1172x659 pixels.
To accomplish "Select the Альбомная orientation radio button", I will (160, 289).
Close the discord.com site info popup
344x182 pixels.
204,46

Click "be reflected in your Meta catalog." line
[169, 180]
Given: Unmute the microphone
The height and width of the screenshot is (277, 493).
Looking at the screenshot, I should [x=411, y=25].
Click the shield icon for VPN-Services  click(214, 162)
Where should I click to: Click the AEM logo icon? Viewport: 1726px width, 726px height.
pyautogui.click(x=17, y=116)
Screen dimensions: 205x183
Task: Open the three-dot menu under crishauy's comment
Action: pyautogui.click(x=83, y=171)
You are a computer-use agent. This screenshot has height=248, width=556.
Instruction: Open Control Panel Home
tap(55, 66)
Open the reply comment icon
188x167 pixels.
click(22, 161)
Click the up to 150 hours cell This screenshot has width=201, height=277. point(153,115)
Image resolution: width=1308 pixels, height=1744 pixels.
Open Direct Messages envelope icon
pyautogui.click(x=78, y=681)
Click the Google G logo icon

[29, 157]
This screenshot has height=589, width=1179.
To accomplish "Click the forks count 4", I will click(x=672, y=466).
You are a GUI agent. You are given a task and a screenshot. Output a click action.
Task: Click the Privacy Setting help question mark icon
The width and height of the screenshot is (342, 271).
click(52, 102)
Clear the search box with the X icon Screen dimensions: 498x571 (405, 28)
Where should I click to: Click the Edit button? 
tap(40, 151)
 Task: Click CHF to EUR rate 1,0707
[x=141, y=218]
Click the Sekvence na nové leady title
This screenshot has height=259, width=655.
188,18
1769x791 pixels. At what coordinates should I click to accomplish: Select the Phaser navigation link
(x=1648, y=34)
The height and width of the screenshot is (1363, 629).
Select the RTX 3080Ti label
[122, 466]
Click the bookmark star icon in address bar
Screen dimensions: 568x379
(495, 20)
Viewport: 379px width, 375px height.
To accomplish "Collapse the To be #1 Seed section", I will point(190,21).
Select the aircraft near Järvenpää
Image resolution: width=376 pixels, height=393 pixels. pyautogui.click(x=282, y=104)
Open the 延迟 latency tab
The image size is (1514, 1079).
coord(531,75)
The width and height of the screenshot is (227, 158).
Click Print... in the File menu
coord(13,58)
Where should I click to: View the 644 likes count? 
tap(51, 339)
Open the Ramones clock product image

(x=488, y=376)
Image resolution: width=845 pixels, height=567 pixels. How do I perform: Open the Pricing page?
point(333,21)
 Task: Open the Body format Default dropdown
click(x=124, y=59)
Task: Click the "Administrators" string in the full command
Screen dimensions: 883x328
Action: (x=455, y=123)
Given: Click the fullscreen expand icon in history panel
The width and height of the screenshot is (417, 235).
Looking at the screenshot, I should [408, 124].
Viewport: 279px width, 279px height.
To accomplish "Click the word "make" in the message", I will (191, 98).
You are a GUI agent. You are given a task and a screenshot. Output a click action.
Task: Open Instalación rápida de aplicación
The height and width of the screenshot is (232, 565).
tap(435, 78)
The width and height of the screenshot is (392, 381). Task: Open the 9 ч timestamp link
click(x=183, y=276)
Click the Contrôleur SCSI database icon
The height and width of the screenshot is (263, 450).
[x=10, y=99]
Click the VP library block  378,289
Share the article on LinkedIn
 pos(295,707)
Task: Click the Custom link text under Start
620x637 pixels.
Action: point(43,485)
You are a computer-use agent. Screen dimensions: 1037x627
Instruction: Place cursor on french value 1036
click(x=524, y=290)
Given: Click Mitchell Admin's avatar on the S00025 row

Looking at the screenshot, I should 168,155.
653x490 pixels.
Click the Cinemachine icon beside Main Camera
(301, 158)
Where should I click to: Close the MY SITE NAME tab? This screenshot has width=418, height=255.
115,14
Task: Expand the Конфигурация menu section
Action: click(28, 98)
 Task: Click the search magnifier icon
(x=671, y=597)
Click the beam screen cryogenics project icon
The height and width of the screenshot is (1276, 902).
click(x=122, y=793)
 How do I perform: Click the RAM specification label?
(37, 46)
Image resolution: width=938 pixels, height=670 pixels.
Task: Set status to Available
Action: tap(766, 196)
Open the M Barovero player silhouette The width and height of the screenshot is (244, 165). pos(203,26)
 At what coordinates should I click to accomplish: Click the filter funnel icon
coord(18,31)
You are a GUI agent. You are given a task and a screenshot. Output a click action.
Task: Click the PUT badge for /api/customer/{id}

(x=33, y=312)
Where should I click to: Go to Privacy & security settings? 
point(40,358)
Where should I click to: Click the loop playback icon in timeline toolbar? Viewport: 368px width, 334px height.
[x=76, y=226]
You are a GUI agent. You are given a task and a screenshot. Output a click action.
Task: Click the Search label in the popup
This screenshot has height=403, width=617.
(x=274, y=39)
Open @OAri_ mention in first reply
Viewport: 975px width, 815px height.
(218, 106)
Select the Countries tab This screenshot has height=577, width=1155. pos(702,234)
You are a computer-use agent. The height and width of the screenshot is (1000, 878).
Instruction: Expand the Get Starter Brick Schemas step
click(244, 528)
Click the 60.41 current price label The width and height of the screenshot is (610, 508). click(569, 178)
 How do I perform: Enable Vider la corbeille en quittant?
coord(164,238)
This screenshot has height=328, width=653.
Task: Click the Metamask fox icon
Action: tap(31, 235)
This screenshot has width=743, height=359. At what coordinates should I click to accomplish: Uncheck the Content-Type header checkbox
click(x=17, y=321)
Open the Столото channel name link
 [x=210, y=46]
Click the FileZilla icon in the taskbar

##############################

Lines from the entries that contain the string "popup" must be found and copied.

Solution for this exercise ▸
Close the discord.com site info popup
Task: Click the Search label in the popup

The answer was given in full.